Updated on June 20, 2013

When someone we know, whether personally or through a friend, dies, it's the most natural thing in the world to want to offer sympathy and condolences to the people who were closest to them. Although sometimes it may not seem so, humans are naturally compassionate creatures - we have the ability to emphathize, which means we can put ourselves in the other persons shoes and imagine how they might be feeling.

How to do this though? Death is such a sensitive issue, fraught as it is, with the crushed emotions and profound grief of those left behind, that we sometimes feel uncomfortable about how to express our sympathy. We don't want to cause more hurt or say the 'wrong thing'. On top of this, death reminds us of our own mortality, so we are apt to avoid dealing with it where possible..

In Western cultures, flowers and cards or letters are among the commonest expressions of sympathy when a friend or relative dies
In Western cultures, flowers and cards or letters are among the commonest expressions of sympathy when a friend or relative dies | Source

Just Write from the Heart

In truth most people are extremely appreciative of a condolence letter as it signifies that someone cares enough to have to made the effort. The words don't have to be clever or formal or expertly contrived in any way - they just have to be an honest expression of sympathy.That is the most important thing.

Many people prefer to send a condolence card than a letter, which is just depends on what you want to say and whether there's room on a card to express it. Although it's not essential, a tangible, handwritten letter has a personal aspect that makes it seem somehow special, more so than an email or a typed correspondance but again, the really important thing is what you say, not the form you choose to say it in.

A sympathy card with a short note is often all that's needed to express sympathy for a death
A sympathy card with a short note is often all that's needed to express sympathy for a death

The Traditional Sympathy Letter

There are really no hard and fast rules here but some suggestions might include mentioning something about the person who has passed away - perhaps an anecdote or mention of a particular personality trait:

I remember when John and I..

John had the best sense of humour...

It can be more problematic if we didn't know, or hardly knew the person who passed away but still wish to express sympathy to the loved one left behind. In the latter case, the letter could begin with something like the this:

Although I never met David, I know what it is to lose someone you love...

In this way we are showing that we can emphathise with the sense of loss, though we may not share the memories of a particular person. If we've never lost anyone we can still emphathise using our imaginations:

Thus far in life's journey, I've been very fortunate never to have lost lost anyone, so I can only imagine...

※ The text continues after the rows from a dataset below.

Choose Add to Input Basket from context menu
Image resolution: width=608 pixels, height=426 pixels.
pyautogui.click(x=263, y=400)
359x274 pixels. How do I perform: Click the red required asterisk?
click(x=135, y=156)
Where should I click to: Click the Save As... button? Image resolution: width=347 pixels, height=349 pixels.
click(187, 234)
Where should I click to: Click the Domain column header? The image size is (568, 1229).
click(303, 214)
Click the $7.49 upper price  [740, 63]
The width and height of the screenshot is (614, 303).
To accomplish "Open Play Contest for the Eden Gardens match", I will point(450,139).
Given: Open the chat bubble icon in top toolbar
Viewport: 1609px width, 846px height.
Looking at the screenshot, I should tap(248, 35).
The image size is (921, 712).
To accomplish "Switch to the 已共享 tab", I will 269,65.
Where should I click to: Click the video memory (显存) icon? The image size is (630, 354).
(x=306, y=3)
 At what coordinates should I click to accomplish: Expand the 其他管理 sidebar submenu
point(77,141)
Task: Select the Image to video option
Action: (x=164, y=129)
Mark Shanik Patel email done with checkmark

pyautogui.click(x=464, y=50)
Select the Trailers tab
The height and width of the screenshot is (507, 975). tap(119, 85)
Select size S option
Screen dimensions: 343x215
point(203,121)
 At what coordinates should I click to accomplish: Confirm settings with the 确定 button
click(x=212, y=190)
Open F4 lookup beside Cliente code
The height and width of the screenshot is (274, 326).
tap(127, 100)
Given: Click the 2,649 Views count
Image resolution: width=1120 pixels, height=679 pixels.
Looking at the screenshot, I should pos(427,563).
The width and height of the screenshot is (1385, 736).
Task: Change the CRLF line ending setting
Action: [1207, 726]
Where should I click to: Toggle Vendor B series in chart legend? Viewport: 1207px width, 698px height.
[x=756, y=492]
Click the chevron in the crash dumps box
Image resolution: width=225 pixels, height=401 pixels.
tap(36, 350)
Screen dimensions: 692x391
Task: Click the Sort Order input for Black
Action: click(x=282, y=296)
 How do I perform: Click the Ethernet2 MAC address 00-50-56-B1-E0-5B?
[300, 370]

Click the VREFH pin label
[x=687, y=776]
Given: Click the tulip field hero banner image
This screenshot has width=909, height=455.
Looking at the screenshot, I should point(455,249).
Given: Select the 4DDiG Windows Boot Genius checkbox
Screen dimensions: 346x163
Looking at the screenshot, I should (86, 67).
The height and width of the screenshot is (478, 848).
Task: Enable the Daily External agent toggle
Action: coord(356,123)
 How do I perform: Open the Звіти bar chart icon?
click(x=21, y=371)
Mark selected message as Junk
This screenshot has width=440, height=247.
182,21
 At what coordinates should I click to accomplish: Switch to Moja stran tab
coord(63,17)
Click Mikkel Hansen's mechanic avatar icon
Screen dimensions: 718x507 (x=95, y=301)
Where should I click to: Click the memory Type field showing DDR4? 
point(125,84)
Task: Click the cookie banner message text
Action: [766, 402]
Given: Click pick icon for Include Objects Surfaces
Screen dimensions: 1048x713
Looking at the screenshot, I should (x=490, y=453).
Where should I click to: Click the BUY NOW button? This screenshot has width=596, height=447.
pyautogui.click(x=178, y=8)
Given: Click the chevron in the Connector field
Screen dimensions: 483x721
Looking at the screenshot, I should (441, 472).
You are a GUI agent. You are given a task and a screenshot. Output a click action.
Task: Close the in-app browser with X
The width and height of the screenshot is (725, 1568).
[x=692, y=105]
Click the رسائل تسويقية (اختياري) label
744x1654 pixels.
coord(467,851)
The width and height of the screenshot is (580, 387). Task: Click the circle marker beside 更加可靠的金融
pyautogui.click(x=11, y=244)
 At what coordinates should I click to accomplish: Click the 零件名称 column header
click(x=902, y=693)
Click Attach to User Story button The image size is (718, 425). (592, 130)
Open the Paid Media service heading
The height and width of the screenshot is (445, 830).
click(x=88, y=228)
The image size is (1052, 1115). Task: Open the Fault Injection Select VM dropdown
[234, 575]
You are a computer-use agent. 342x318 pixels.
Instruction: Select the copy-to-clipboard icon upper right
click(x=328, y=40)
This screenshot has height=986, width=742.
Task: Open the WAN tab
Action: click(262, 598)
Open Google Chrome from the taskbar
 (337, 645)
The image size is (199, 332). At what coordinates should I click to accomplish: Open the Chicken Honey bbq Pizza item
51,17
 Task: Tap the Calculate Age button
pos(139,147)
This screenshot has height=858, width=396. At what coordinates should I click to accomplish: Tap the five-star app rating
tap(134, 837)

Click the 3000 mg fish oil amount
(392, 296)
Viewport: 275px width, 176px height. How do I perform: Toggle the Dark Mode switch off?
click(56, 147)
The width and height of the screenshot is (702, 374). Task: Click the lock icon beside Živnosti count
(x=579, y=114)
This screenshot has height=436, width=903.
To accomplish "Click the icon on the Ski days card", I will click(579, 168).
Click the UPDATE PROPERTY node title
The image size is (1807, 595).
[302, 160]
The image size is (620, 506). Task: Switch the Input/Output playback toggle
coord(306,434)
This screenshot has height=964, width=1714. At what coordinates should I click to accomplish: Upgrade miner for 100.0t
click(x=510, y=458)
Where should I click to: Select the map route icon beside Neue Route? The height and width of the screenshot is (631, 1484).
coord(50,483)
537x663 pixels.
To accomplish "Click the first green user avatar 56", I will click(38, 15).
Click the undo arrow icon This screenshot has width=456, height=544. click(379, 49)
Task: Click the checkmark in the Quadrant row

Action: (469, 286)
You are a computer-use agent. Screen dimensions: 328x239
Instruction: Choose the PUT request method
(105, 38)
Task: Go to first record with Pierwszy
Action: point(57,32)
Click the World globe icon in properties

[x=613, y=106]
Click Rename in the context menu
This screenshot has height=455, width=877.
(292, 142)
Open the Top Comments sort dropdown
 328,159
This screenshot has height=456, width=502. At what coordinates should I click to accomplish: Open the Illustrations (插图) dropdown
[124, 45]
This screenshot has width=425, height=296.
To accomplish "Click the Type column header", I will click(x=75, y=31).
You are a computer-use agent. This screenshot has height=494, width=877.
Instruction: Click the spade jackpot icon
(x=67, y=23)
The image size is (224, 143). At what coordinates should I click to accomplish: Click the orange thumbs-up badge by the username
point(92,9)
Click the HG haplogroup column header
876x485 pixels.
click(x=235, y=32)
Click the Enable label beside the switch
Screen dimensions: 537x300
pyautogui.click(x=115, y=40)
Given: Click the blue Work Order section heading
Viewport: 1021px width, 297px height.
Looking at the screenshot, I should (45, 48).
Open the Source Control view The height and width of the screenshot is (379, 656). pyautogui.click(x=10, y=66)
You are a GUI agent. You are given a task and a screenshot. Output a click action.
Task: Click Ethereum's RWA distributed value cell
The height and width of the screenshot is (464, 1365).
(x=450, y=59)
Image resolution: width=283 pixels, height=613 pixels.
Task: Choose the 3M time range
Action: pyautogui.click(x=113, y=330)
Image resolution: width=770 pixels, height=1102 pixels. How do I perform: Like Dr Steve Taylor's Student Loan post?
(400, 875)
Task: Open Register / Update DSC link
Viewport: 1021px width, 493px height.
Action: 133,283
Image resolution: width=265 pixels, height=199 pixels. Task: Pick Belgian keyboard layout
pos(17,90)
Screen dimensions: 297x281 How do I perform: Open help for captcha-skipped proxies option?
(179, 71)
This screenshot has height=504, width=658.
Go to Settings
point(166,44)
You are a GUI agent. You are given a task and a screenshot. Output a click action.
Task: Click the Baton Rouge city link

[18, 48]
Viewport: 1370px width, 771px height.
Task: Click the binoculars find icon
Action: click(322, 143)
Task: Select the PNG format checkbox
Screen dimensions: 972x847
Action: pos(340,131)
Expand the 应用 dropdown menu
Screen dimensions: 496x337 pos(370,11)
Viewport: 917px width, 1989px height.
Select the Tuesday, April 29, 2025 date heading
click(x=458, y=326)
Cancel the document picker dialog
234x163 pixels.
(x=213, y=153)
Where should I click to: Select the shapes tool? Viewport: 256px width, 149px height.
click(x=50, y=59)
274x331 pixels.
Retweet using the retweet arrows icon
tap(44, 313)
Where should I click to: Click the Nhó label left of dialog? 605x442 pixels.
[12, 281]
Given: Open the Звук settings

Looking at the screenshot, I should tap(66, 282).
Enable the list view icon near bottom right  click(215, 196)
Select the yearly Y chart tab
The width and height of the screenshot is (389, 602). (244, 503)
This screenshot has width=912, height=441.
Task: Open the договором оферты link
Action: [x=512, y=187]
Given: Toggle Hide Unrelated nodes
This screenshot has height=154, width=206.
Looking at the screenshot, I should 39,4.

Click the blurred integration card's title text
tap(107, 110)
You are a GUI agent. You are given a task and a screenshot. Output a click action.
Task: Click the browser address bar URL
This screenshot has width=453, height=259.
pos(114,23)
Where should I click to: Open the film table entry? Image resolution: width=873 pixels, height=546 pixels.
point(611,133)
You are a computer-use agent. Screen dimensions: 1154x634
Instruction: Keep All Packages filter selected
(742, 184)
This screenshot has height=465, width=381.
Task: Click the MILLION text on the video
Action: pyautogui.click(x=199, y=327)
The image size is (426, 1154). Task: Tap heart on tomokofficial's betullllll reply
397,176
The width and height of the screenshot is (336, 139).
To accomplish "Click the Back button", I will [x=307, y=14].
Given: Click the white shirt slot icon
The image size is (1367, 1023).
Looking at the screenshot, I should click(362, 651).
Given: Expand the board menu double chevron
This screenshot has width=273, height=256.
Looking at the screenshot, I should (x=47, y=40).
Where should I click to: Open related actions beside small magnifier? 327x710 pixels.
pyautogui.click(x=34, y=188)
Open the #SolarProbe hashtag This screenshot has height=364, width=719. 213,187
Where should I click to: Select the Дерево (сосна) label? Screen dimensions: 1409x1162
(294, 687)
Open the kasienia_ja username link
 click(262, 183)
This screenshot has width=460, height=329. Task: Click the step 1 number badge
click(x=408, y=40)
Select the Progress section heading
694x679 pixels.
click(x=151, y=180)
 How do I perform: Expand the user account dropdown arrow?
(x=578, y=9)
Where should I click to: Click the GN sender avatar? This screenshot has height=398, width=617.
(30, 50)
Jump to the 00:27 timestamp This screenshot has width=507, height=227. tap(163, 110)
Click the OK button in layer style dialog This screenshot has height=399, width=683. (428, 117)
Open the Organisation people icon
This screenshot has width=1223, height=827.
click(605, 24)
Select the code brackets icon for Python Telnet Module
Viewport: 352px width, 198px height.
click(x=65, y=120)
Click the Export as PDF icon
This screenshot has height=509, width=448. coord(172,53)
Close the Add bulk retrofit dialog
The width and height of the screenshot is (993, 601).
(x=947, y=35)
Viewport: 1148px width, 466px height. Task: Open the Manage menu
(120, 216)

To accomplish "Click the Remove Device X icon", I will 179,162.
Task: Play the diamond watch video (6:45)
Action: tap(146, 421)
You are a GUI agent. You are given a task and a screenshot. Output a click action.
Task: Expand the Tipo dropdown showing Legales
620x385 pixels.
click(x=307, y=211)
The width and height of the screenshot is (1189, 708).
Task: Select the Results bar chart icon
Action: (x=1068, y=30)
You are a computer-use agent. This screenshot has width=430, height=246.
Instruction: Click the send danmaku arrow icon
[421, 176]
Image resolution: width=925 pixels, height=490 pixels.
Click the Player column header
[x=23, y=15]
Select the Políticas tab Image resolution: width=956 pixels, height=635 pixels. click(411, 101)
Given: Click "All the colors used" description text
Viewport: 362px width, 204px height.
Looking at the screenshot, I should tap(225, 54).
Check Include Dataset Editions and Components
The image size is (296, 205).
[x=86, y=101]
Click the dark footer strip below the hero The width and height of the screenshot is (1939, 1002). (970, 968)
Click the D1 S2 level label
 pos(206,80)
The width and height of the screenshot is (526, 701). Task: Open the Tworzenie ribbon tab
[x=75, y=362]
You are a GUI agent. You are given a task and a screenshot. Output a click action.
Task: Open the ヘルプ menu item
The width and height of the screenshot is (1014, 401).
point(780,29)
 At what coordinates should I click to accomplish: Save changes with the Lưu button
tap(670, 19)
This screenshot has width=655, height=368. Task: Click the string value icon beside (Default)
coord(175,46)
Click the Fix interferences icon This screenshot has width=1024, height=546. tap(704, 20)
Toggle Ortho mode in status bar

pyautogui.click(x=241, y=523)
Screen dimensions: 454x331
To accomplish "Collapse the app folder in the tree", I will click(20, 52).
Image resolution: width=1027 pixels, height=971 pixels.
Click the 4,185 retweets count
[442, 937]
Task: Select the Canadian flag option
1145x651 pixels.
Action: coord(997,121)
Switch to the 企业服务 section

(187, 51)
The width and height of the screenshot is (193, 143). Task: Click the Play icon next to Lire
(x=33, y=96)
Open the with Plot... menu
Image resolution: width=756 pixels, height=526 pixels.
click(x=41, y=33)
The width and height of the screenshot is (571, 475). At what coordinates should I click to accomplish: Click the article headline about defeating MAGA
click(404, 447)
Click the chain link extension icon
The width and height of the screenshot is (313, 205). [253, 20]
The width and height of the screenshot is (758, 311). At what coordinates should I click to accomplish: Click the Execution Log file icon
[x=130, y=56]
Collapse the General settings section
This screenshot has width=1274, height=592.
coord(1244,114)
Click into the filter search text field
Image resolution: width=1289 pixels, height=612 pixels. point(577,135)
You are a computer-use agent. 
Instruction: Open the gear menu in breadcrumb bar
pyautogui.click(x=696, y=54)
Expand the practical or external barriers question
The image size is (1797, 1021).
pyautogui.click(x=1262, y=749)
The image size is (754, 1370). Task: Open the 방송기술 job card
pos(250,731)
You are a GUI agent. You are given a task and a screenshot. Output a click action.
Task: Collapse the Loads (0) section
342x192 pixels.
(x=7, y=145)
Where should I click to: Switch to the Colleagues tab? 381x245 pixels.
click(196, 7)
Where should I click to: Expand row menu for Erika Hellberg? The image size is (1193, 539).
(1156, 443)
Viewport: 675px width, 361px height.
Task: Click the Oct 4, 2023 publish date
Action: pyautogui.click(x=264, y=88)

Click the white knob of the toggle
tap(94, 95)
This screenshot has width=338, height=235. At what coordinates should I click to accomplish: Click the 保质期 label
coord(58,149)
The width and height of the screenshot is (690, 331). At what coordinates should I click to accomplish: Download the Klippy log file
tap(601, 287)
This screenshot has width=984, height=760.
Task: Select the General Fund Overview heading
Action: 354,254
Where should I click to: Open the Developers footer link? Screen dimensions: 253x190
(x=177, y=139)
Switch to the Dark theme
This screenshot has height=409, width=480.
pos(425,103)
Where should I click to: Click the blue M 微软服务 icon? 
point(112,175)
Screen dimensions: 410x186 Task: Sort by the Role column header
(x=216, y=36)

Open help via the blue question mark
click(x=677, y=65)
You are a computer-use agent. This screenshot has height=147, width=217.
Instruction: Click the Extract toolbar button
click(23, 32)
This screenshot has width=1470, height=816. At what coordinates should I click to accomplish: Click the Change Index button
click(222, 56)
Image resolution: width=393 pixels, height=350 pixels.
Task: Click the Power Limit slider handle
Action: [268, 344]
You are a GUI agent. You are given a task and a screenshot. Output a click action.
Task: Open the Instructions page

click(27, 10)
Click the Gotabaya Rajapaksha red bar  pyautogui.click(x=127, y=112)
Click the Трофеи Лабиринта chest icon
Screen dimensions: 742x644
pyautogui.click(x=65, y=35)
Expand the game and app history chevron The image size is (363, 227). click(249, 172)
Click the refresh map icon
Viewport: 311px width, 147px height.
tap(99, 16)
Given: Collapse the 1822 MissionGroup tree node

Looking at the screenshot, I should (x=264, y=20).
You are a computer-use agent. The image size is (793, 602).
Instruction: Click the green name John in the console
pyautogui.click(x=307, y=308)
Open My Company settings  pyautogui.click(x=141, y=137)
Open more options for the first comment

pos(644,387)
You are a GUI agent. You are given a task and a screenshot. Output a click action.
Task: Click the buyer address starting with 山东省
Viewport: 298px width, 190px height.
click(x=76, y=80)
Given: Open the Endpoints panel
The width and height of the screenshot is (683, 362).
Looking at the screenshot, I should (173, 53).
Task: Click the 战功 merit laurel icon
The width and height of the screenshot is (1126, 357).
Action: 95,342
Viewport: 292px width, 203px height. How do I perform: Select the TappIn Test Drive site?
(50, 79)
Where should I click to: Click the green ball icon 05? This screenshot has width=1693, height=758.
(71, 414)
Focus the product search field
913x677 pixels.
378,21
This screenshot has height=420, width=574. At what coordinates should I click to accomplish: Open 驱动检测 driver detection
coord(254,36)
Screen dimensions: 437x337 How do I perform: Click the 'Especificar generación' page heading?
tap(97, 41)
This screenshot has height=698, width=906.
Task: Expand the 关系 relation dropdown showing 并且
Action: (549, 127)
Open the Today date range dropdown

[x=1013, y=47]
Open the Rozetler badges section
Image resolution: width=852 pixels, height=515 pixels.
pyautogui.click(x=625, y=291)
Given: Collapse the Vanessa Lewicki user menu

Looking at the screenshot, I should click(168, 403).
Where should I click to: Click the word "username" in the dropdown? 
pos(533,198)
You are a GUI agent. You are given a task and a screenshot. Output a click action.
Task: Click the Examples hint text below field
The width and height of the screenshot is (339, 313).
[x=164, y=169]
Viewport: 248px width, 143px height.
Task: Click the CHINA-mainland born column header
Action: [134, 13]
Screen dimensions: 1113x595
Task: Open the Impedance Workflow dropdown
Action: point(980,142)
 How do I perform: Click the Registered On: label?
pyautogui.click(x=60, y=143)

A Korean condolence ribbon, traditionally worn by relatives of the deceased
A Korean condolence ribbon, traditionally worn by relatives of the deceased

How Long Should a Condolence Letter be?

The length of the letter will depend on how much you want to express to the recipient but best not to force words out if you don't feel them coming naturally - a short sincere note is better than a tortured long one.

If you can, it's good to finish on a slightly positive note, looking toward the future but don't overdue this as grieving and feeling miserable is a natural process that has to be got through.Similarly it's best not to overuse hackneyed expressions such as 'time is a great healer' , 'your'e such a strong person' etc.

Finally, condolence letters are best sent within two weeks, since to delay longer would be to dredge up emotions that might be settling down. Keep it real and you can't go wrong.